INDEPENDENT NEWS

Knot Your Average Shoe!

Published: Wed 27 Mar 2024 11:44 AM
Detector Dog Bart was spot on when he became shoe–spicious of a box during a routine search of incoming property at Rimutaka Prison earlier this month.
During the search, Bart gave a very strong indication on a box of trainers. He would not leave the box alone.
His handler John Thorne began manually searching the shoes, carefully checking all of the usual cavities for concealment. However, he did not locate anything of concern.
“Bart was adamant that he was right, so I knew I needed to keep searching,” says John. “I checked the padding around the heel and then I felt an inconsistency.
“I ripped open that cavity and found a bag of white powder. I then felt the padding on the other side of the shoe and I felt a similar inconsistency. I checked the other shoe and it was the same on both sides.”
The incident was immediately reported to Police and the substances were collected to be tested.
Police have since confirmed the contraband as two small bags of methamphetamine (approximately 2.5 grams total), and four larger bags of cocaine (approximately 22.5 grams total).
“I trusted my dog and so I couldn’t accept that there was nothing there,” says John.
“Let this be a clear message to anyone attempting to bring in or send any contraband to our sites – you will be caught.
“There is no place for drugs in prison.

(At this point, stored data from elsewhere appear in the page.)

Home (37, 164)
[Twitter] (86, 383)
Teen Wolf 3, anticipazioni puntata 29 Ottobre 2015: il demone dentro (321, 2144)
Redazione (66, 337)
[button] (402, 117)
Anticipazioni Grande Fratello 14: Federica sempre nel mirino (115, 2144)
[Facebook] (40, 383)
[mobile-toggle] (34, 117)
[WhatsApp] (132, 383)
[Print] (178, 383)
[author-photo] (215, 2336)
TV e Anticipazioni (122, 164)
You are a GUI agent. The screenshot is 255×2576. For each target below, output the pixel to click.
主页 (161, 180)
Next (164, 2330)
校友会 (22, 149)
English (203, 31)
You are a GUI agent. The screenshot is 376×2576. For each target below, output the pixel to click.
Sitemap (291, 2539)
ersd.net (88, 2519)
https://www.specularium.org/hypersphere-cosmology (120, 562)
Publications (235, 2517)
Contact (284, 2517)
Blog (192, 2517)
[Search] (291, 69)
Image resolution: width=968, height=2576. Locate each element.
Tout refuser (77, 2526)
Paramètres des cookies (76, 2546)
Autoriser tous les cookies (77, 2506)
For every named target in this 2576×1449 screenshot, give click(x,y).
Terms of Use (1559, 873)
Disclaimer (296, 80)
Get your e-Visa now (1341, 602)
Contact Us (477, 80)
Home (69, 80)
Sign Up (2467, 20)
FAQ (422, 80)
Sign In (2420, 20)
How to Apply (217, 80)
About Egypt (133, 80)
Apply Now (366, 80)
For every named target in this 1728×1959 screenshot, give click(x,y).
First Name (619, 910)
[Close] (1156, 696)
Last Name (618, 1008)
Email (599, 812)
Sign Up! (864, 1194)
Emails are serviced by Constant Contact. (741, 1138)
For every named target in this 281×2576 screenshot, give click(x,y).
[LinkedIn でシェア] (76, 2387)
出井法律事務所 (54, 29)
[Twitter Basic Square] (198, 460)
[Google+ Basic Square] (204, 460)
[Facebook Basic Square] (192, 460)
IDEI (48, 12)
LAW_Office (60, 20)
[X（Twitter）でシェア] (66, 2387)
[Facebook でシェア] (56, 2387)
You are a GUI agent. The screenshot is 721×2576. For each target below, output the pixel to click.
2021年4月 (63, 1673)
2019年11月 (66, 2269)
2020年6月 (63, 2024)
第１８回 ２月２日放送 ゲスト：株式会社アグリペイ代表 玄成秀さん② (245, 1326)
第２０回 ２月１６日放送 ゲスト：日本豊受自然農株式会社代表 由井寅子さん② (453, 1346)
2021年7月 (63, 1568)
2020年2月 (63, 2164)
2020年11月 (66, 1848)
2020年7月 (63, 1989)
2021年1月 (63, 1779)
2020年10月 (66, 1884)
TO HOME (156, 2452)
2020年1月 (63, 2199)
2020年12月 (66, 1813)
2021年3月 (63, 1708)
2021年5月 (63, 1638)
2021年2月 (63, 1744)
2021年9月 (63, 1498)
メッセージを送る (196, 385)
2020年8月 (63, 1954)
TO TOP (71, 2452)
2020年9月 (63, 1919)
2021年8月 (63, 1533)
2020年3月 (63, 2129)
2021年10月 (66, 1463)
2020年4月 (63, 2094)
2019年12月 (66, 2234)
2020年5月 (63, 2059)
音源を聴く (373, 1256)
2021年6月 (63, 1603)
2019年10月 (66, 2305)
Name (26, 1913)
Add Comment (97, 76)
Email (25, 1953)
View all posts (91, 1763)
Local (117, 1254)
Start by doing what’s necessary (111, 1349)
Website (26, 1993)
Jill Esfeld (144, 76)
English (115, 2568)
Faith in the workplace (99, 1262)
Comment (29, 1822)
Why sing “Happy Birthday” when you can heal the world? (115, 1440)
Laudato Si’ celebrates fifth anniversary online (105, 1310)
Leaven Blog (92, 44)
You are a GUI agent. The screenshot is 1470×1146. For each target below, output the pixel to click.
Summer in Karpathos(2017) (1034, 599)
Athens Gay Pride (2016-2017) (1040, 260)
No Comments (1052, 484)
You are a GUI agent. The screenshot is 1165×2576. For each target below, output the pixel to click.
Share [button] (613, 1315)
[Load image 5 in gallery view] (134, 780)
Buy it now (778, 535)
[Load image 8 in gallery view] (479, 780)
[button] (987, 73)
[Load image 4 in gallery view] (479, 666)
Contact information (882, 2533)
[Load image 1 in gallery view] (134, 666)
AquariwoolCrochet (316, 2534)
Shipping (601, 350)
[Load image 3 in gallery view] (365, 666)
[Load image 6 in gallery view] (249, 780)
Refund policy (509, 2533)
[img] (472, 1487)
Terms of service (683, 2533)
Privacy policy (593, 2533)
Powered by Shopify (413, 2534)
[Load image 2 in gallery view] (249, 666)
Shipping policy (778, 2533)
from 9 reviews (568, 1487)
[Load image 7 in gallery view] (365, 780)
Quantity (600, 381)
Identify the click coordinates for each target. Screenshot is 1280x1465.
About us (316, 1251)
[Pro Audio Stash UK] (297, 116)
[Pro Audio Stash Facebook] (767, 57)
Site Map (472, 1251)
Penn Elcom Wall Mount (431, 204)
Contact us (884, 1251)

They create a more dangerous working environment for our staff, and prevent prisoners from engaging in rehabilitation, education and employment opportunities.”
Corrections places significant emphasis on the prevention and detection of contraband introduction in prisons and we are constantly working to stay one step ahead of new methods used to introduce contraband into our prisons.
A range of methods are used at prisons across New Zealand to prevent drugs, weapons, cellphones and other prohibited items from entering. They include 22 operational Detector Dog Handlers operating 26 dogs across the country, x-ray technology, telephone monitoring of prisoners’ calls and single points of entry to sites.